Technical aptitude for HTML, digital imaging, database design etc. Experience of brand communications via PR or customer publishing, to communicate product benefits and values appealingly but subtly for a consumer audience.
Based London, currently freelance with no ongoing commitments.
Management experience.
Experienced PC user and IT literate

Personal Skills
Very organised
Good time management skills
Flexible resource provision
Responsive to short-notice requirements and situation changes Experienced team player, good sense of humour etc.

I'm not entirely comfy with posting contact or salary details here, so if you are interested PM me and I'll give you them.
 
 
Spatula Clarke
21:06 / 20.05.04
I can play the ocarina. Ocarina tutorials are an untapped resource in men's magazines. PM me if interested.
 
 
Potguns
21:32 / 20.05.04
if theres any other, less important jobs available give me a shout! Hell, we could crew the entire magazine with lithers....
 
 
Bed Head
21:39 / 20.05.04
I’ll fight anyone for the office teaboy job. In fact, I’m proficient in the preparation of a wide range of hot beverages and I can remember what everyone’s favourite biscuit is.
 
 
Potguns
21:48 / 20.05.04
Pre-emptive biscuit prediction is where it's at!

My 3 guesses are:-

Chocolate hob nob
Caramel - chocolate digestive
Or rich tea, the parent's favourite

A certain degree of telepathy is demanded from the humble tea slave these days…
 
 
Olulabelle
22:31 / 20.05.04
Akchewerley, all you have to do is write down how everyone takes their tea first time you ask, and then never ask them again. Just serve them the correct tea, every time.

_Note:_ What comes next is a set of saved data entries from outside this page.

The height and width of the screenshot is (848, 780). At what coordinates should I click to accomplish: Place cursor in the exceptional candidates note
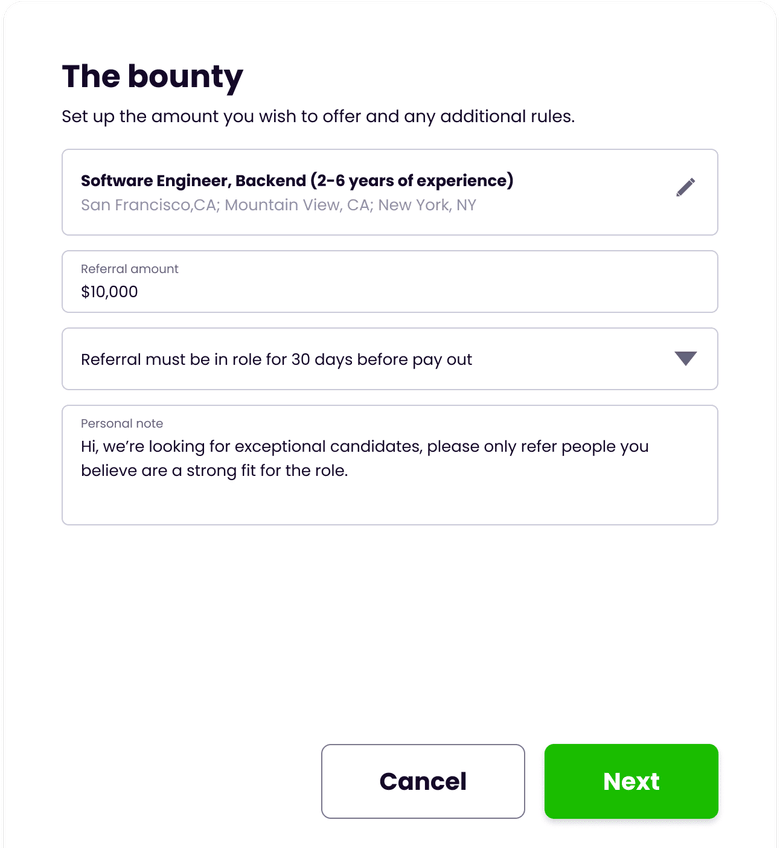tap(365, 446)
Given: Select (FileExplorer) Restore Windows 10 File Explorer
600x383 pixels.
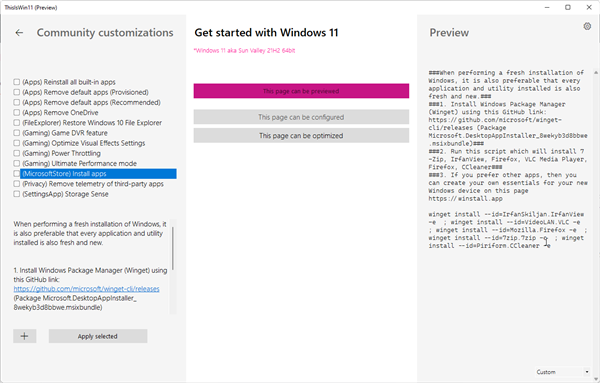Looking at the screenshot, I should (x=92, y=123).
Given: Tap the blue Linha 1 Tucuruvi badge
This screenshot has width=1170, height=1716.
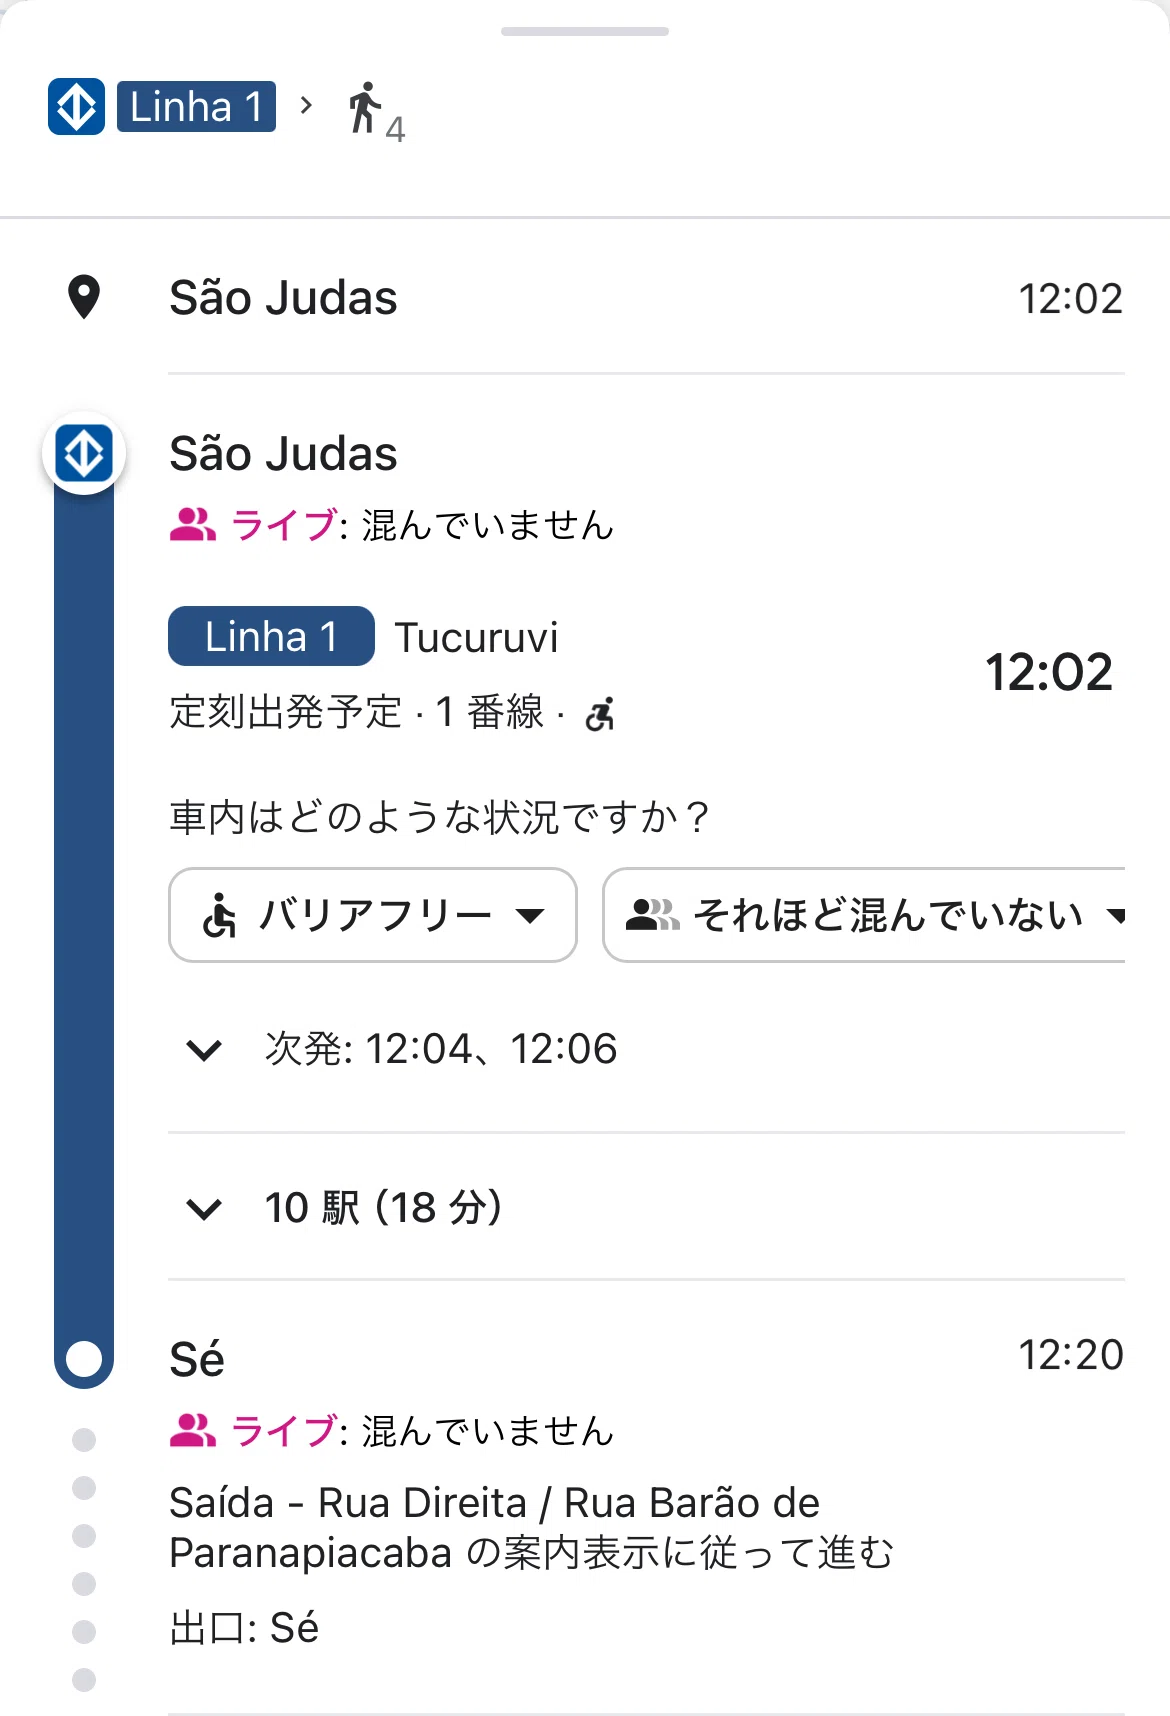Looking at the screenshot, I should coord(271,636).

You make nice tea, they love you, they think you do a good job, ergo, next time there is a foot-up in the team they give it to you, because you're a 'team player.'

Basically all you need is a tea notebook and the world is your Oyster.
 
 
Rev. Orr
23:02 / 20.05.04
Which is all well and good in the office, but posting one up on your shared kitchen wall is just wrong.
 
 
Olulabelle
23:20 / 20.05.04
Or, in fact, very sensible if you don't give a shit about what your flatmates think and all you want is a nice cup of tea.
 
 
XXII:X:II = XXX
21:17 / 21.05.04
Must one reside in England's pleasant hills in order to be eligibibble? Or would they be willing to displace me there? I think I could fake my way through most of that, but New York's a bit of a commute away.

/+,
 
 
Char Aina
03:54 / 22.05.04
olulabelle and orr;
are you guys shagging?
in my experience people dont argue over tea like that unless they're shagging.
 
 
Olulabelle
07:24 / 22.05.04
I'll do anything for a nice cup of tea.
 
 
We're The Great Old Ones Now
09:09 / 22.05.04
He makes moderate tea. But he's a comic genius.
 
 
rizla mission
14:50 / 22.05.04
I make fucking extrordinary tea and I demand a job.
 
 
Whisky Priestess
22:10 / 22.05.04
I come with eighteen varieties of home-made biscuits. I can make tea out of a piece of string, grass clippings and a washing-up liquid bottle. I can turn Nescafe into Lavazza, water into wine and "yes" into "maybe". I invented the internet and wrote all of Shakespeare's plays. I will work for food.

Won't somebody EMPLOY me?!
 
 
Rev. Orr
23:38 / 22.05.04
I'd employ you, WP, but I'm too busy deciding whether to learn how to make a proper cup of tea so that I can get shagged, or learn how to shag properly so that someone will make me a cup of tea. I'll never be able to offer someone a cuppa again without blushing. Damn you all.
 
 
Sax
10:24 / 23.05.04
Apparently, Orr, you've got to work out how long to leave it in for to really please people.
 
 
Sax
10:24 / 23.05.04
The teabag, obviously.
 
 
Regrettable Juvenilia
19:05 / 23.05.04
That Sax, eh? Now there's a real comic genius.
 
 
Sax
19:52 / 23.05.04
Don't get me started on coffee. You'll split your sides.